**What you have to do**:
Go through the records below line by line and report how many lines include "overview", giving the number only.

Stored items
*** Begin section ***

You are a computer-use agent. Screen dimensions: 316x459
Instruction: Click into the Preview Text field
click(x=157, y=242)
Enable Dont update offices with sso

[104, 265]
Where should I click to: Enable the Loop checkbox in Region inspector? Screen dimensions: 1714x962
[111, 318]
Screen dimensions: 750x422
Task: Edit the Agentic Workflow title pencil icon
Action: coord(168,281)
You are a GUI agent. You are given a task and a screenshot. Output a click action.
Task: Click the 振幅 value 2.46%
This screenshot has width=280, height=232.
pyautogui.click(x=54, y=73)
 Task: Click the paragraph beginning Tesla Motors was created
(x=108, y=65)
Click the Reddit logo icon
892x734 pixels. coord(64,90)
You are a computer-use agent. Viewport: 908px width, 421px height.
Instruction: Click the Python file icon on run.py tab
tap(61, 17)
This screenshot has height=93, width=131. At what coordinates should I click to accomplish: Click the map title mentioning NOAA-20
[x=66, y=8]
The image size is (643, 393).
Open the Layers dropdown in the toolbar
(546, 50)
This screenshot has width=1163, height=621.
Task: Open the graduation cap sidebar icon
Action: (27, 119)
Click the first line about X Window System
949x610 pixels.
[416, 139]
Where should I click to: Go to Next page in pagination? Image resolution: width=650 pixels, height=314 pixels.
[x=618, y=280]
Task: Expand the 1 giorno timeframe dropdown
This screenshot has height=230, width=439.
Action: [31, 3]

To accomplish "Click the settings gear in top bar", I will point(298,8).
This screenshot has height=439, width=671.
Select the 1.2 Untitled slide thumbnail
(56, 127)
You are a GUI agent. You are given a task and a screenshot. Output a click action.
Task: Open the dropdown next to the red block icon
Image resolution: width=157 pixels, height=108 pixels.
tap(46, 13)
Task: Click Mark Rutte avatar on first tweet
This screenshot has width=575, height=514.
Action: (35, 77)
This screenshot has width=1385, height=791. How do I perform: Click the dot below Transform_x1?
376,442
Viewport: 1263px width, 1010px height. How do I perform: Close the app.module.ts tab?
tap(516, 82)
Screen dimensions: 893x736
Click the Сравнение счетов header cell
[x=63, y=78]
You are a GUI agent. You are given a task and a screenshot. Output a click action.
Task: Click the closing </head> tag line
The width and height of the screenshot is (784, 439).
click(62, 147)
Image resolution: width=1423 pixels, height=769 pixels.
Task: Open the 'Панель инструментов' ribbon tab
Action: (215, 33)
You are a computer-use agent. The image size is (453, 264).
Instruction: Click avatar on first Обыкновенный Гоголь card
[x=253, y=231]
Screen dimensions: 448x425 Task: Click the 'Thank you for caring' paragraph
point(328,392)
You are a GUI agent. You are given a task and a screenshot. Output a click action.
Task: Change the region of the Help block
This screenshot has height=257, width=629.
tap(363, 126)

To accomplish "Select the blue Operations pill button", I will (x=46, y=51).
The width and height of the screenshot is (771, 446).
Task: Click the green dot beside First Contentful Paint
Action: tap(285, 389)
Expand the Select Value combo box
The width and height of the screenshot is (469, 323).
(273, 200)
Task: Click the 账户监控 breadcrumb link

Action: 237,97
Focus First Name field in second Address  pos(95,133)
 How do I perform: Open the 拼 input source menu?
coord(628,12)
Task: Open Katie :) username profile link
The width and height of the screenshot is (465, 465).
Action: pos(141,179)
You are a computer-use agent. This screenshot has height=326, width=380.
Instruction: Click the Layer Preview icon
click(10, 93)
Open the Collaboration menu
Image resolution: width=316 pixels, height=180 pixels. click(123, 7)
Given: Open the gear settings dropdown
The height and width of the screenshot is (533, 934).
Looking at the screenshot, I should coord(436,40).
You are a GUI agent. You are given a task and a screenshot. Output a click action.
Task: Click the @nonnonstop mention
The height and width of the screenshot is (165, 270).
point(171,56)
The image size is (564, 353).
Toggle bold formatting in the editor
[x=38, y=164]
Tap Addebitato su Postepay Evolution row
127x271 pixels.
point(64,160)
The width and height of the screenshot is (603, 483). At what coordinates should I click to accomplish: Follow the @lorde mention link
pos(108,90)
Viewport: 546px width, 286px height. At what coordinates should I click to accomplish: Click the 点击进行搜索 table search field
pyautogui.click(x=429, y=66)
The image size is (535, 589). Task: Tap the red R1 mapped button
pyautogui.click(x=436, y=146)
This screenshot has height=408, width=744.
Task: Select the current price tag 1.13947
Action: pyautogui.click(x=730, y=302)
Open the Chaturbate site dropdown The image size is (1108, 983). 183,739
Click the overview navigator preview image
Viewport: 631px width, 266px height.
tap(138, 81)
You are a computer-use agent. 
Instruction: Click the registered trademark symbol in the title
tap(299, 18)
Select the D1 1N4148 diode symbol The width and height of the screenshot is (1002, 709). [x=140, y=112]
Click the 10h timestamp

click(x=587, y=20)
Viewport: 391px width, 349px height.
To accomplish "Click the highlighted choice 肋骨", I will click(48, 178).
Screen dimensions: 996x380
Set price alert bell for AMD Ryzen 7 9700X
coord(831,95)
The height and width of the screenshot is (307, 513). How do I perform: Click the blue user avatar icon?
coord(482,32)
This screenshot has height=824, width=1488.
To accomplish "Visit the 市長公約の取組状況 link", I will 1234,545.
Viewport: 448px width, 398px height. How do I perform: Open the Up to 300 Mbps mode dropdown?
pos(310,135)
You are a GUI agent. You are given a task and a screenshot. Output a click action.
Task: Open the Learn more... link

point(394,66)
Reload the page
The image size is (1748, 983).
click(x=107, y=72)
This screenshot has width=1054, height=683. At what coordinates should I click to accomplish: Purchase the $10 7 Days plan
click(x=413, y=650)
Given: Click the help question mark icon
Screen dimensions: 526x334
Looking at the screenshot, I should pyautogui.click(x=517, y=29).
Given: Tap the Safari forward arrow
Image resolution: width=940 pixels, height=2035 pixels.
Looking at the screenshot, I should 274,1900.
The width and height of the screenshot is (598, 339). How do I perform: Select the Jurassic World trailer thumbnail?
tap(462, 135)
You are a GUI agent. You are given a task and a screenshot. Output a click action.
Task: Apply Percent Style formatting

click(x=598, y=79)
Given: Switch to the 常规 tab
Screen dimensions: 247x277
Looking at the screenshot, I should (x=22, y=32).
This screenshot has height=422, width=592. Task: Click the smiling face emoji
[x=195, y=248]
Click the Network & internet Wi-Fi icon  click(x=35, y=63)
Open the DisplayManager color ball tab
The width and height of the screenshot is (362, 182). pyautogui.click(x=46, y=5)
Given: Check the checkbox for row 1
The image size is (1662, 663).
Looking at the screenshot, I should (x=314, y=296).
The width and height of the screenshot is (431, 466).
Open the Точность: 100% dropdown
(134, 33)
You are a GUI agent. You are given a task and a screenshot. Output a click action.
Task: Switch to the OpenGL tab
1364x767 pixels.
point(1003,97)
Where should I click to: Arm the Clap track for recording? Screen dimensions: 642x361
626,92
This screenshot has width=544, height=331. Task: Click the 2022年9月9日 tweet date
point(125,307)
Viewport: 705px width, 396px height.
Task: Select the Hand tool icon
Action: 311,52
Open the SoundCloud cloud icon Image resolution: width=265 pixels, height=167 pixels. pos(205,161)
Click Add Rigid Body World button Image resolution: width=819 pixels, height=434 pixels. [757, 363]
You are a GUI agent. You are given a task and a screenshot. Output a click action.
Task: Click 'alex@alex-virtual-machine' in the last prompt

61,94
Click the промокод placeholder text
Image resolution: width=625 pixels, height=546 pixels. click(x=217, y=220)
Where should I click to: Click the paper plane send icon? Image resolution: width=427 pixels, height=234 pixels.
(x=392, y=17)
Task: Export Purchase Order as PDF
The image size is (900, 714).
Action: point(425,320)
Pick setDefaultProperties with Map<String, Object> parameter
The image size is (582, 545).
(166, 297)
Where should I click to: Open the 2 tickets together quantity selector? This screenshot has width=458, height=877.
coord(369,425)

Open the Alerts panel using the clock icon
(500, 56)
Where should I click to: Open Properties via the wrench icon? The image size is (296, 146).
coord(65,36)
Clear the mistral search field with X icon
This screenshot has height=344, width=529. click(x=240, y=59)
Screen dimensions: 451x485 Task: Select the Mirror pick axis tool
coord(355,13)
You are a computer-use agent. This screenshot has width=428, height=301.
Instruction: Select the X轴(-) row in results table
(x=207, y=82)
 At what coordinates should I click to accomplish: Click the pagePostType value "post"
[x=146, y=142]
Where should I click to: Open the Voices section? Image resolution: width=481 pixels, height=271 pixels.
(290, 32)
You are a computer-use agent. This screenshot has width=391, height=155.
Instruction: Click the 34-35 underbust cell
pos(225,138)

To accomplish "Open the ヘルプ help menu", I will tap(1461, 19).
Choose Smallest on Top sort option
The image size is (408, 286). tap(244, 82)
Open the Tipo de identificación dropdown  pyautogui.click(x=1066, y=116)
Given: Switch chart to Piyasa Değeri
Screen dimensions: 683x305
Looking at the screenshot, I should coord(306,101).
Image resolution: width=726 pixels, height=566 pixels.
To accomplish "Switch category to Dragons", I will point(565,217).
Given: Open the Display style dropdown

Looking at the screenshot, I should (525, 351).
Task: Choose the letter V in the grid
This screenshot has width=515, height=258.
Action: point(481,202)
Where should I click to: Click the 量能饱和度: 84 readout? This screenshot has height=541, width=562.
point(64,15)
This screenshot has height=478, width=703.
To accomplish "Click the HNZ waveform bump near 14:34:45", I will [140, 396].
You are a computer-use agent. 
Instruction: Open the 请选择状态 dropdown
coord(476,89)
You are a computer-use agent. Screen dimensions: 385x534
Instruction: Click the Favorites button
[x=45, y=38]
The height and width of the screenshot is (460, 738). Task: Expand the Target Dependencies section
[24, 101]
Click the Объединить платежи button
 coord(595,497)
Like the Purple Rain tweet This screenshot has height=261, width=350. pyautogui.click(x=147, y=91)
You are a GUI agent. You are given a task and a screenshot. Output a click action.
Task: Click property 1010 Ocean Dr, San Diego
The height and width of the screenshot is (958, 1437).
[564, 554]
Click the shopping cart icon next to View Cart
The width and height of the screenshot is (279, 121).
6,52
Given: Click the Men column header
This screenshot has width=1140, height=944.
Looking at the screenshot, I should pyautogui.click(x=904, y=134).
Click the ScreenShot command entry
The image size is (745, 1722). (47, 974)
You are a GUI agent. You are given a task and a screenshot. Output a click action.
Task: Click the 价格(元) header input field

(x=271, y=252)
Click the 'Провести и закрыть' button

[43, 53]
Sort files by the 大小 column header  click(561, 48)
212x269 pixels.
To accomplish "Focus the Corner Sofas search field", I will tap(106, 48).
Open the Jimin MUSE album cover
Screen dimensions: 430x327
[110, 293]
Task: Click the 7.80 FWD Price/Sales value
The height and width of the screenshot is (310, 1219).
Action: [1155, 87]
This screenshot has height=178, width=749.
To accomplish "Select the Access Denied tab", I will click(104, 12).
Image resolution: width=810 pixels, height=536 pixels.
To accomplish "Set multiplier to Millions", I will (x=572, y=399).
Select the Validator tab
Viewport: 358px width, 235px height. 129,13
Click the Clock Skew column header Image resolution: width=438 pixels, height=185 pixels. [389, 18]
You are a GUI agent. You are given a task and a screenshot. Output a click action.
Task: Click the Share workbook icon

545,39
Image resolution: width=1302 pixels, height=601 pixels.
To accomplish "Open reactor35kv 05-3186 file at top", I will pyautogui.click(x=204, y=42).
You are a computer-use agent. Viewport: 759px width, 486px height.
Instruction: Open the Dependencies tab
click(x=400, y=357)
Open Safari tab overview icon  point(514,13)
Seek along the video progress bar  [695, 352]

*** End section ***

**Exercise response**:
2